1954 science fiction short story by Isaac Asimov

"The Immortal Bard" is a science fiction short story by American writer Isaac Asimov. It was first published in the May 1954 issue of Universe Science Fiction, and has since been republished in several collections and anthologies, including Earth Is Room Enough (1957) and The Best Science Fiction of Isaac Asimov (1986). (In Earth Is Room Enough (Panther Books Ltd. reprint 1973 edition) the title of the story is "An Immortal Bard" in the Contents list but "The Immortal Bard" on the destination page. There is a similar, but reversed variation in title with "The Author's Ordeal.") Like many of his stories, it is told as a conversation, in this case between two professors at a college faculty's annual Christmas party.

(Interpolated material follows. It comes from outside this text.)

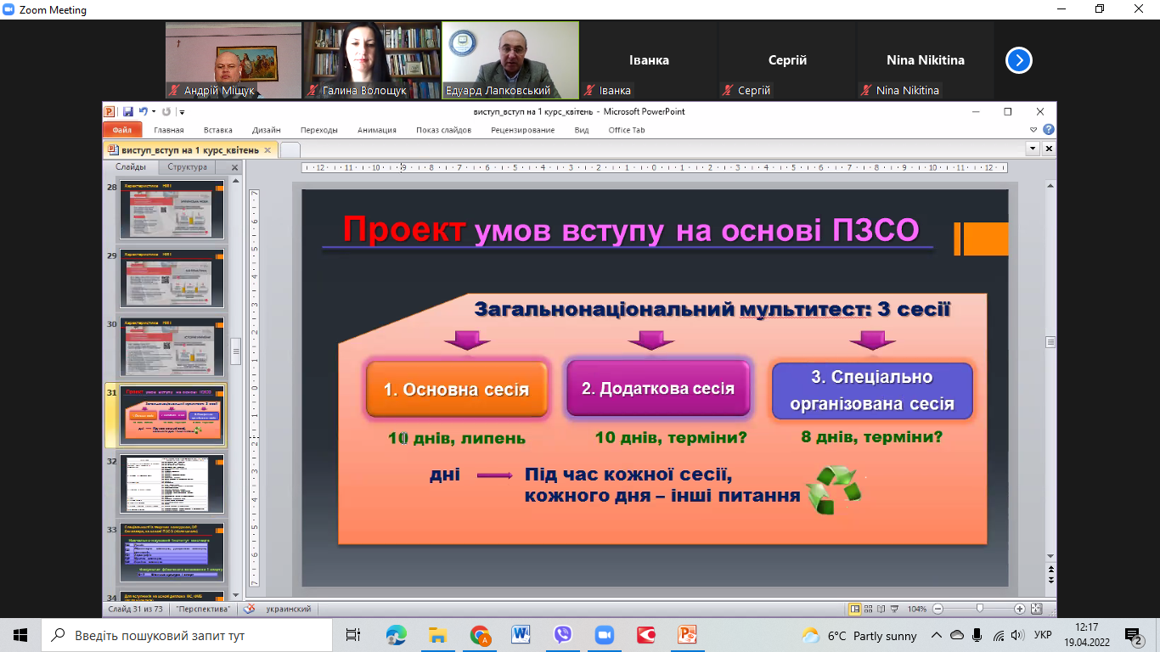Viewport: 1160px width, 652px height.
Task: Open the Вставка ribbon tab
Action: tap(218, 130)
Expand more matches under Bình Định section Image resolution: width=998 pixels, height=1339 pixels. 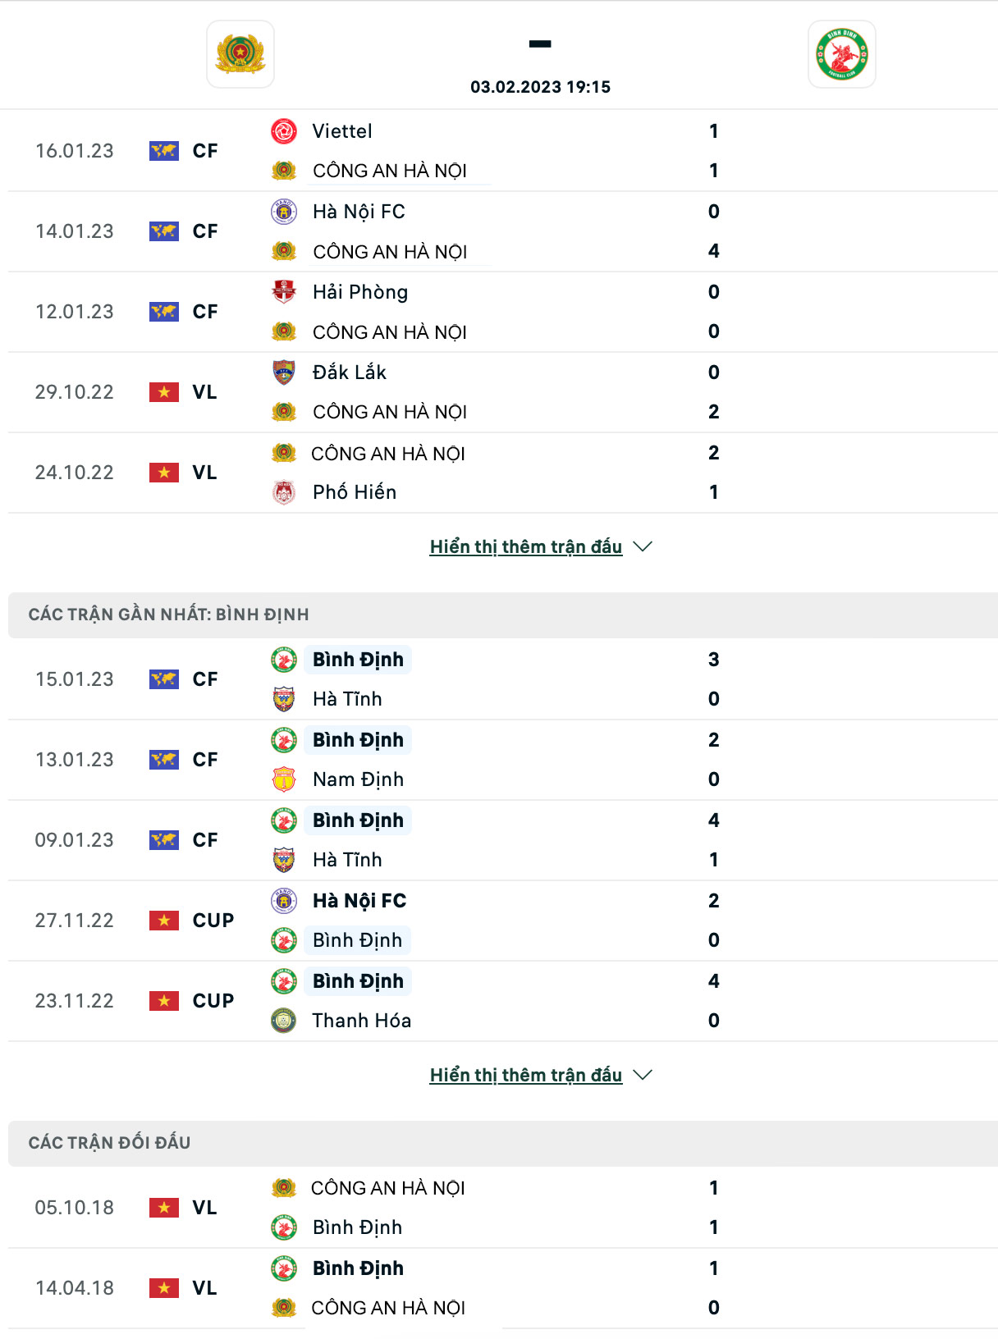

It is likely that Asimov wrote this short story after seeing how literary academia viewed his own writing. His autobiography, In Memory Yet Green, describes how science fiction gradually became more "respectable", while at the same time, professors of literary studies wrote things about SF — even about Asimov's own stories — which he completely failed to grasp. "The Immortal Bard" is an expression of Asimov's own deep admiration for William Shakespeare which also satirizes the interpretations built upon Shakespeare's work — such as symbolic, Freudian, and New Critical.

==Plot summary==

The physics professor, Dr. Phineas Welch, has gotten himself slightly drunk and begins speaking with Scott Robertson, a young English teacher. Welch announces, "I can bring back the spirits of the illustrious dead." He goes on to explain that, via "temporal transference", he can bring people from the past into the present. At first, Robertson treats Welch's story as an amusing, alcohol-induced fantasy, and he begins to enjoy the conversation. Welch says that he first tried bringing eminent scientists from earlier eras—Archimedes, Isaac Newton, Galileo Galilei. However, none of the scientists were adaptable enough to handle twentieth-century society; Welch realized that he needed to find an adaptable, universal mind.

"So," he continues, "I tried Shakespeare." This startles and incenses Robertson, since it strikes "closer to home". Shakespeare, according to Welch, was flexible enough to understand human beings of every era, and he adjusted to the modern world much more easily. Welch reports that Shakespeare was eager to find what future generations thought of him. When Welch finds him a book of literary criticism, Shakespeare cries in exasperation, "God ha' mercy! What cannot be racked from words in five centuries? One could wring, methinks, a flood from a damp clout!"

Eventually, Welch says, he enrolled Shakespeare in a night school class on Shakespeare's plays—taught, as it happens, by Robertson. At this point, Robertson begins to become genuinely worried. He recalls a bald man with an unusual accent, and starts to doubt whether Welch's story was all alcoholic fantasy. Timidly, he asks Welch what happened, and the physicist explodes with anger. Shakespeare had been humiliated, he says, and Welch had to send him back to 1600: "You poor simpleton, you flunked him!"

Asimov comments that he wrote the story to get back at English teachers. Additionally he says, that the story is really about himself. Not being able to answer most of the questions he's posed on his works, he realizes he would probably flunk a test on himself.